Raffaele Tomelleri
Eppure si, c’è stato un tempo (bello) in cui non sapevamo che fosse Dazn, non conoscevamo Sky. Canale 5 non era neppure nella testa di Berlusconi. Un tempo in cui le partite le vedevi (se andava bene) alla Domenica sportiva. Poi anche a 90′ minuto, certo, ma tu aspettavi il lunedì, per sapere come aveva giocato il Verona. Tu aspettavi L’Arena, volevi leggere Valentino Fioravanti. La partita, ricca di immagini che nascevano da una sconfinata fantasia. Se partiva con “una partita dai cangianti colori”, allora il Verona aveva giocato bene. Siamo diventati grandi leggendo Fioravanti. Siamo cresciuti a “pane e Fioravanti”. E poi, le pagelle, firmate V.Fior. La fantasia lo ispirava, il resto lo metteva lui. Quante etichette incollate, Valentino? Sembrava per poco, nessuno dei tuoi eroi le ha staccate. Piangerelli era Kerosene, perché scuro di pelle. Franzot divenne Waltour perché correva per due ed era dappertutto. E poi Oxford Tricella, Singer Sacchetti, perché cuciva il gioco, Garellik perchè faceva miracoli. E Mazzanti diventava Pantofola, Zigoni Tafferuglio, Busatta era il silenzioso di Marostica. E quanti attaccanti abbiamo visto all’ombra della “frondosa quercia di Garbagnate”, cioè Silvano Fontolan?
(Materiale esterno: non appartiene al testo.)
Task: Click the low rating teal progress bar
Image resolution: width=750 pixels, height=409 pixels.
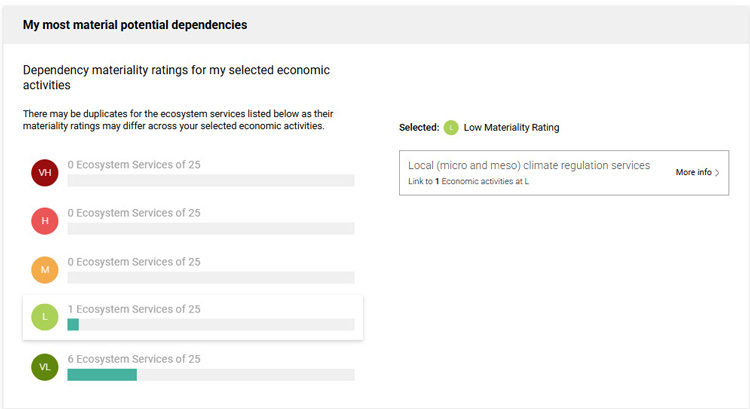Action: tap(73, 325)
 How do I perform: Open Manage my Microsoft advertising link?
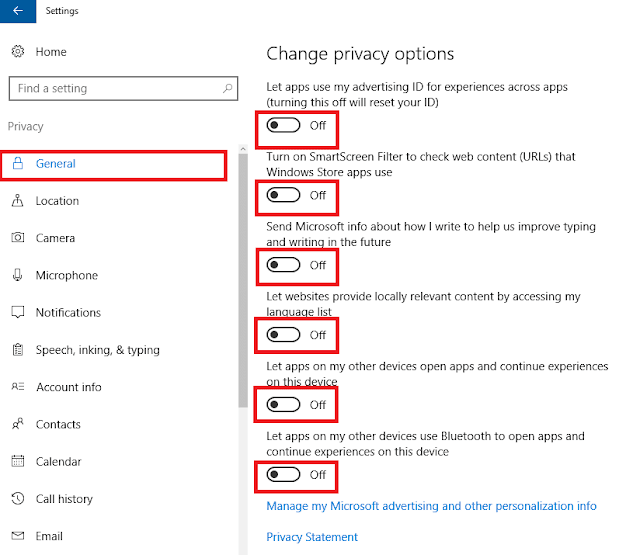[x=431, y=506]
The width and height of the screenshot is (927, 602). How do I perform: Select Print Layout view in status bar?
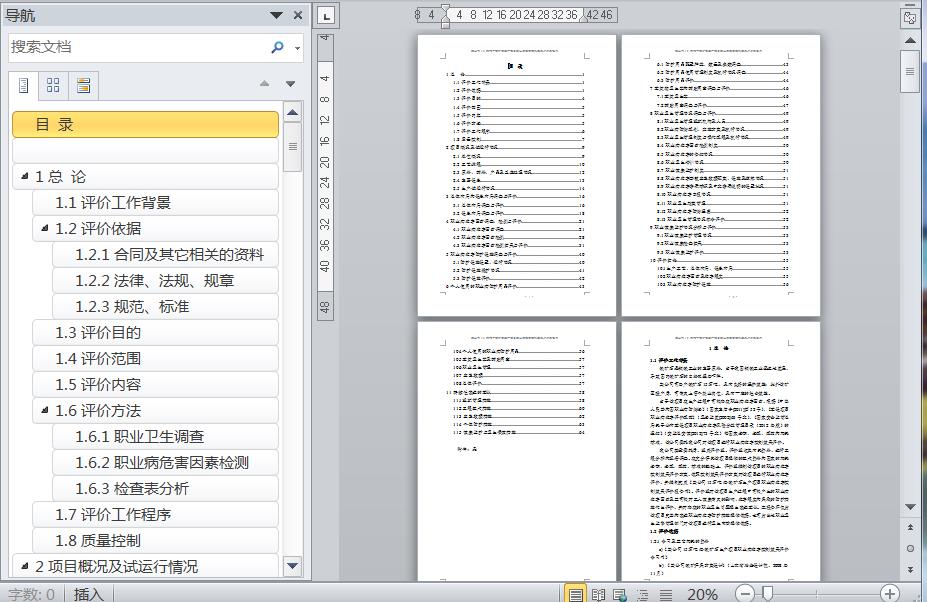[x=575, y=594]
Il Verona era casa sua, nel senso vero della parola. A volte si piazzava in sede, quando c’era qualcosa che bolliva in pentola e si muoveva solo quando la notizia gli era sbattuta contro. Perché, diciamolo, c’è stato un tempo (bellissimo) in cui le notizie facevano un giro lungo, passavano da Valentino e solo dopo erano davvero notizie. E c’è stato un tempo, anche quello stupendo, in cui fare il giornalista voleva dire andare al campo, ai bordi del campo, a guardare l’allenamento. A parlare. Ad ascoltare. A imparare. A coltivare amicizie. Valentino era il numero 1. Prima di essere il giornalista, era l’amico. Di Chiampan, di Bagnoli, ma prima di Valcareggi, di Zigoni e di quel gruppo, la “sua” vera squadra. Perché quello era il tempo (fantastico) in cui c’era solo lui a raccontare e allora poteva davvero far volare la fantasia.
Poteva farlo. Si era conquistato il permesso. E poi arrivò un tempo (straordinario) in cui Valentino divenne un collega. Un riferimento.
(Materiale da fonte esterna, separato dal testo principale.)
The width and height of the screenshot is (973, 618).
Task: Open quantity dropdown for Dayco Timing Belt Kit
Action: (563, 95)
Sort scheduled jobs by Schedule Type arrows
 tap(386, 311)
A volte (quasi) un amico. Quando ti raccontava e tu ascoltavi. Quando ti buttava li qualche consiglio senza la pretesa di insegnarti.
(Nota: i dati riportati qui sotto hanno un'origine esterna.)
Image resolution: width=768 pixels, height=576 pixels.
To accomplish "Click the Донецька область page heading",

Quando lo seguivi negli stadi più belli d’Italia e lui ti ricordava di essere stato anche a Matera, due soli veronesi al seguito, lui e Claudio Travenzolo, il capo dei tifosi. Tre giorni di viaggio, perché, con V. Fior. a volte, sapevi quando partivi ma non quando arrivavi.
Come quella volta a Cesena, mica in capo al mondo. Coppa Italia, partita in notturna, dev’essere stata l’estate 86, o forse 87. Il Verona passa ai rigori, finisce tardissimo e noi finiamo di scrivere ancora più…tardissimo. E quando dettiamo il pezzo, perché allora funzionava così, è quasi l’una. “Andiamo da Casali, hanno aperto di sicuro” disse Valentino. Con noi anche Francesco Grigolini, il fotografo. Andiamo. La cena finisce più o meno alle 2. Saliamo in macchina, “…adesso però vi porto in viale Ceccarini”. Riccione, uno dei luoghi della sua vita. Eccoci in viale Ceccarini. Qua i ricordi si fanno complicati. Di sicuro arrivano ostriche e bollicine. Ma di sicuro, gli facciamo poca compagnia, nè, anche questo va detto, facciamo una gran figura. Dormire in viale Ceccarini, ammettiamolo, non è il massimo della vita. Quando arriviamo a Verona, sono le 6 passate. E a casa sua, non c’è solo sua moglie, ad aspettare. C’è anche la mia. Lui non fa una piega. “Scusate, potevamo non andare in viale Ceccarini?”. No, non potevamo non andare, avevi ragione tu, Valentino. E adesso che hai tagliato il traguardo dei 90, caspita, ci rendiamo conto di quanto siamo stati fortunati. Di aver vissuto quel calcio, di averti letto per anni, di averti visto da vicino. Di essere diventati vecchi, ormai, a “pane e Fioravanti”.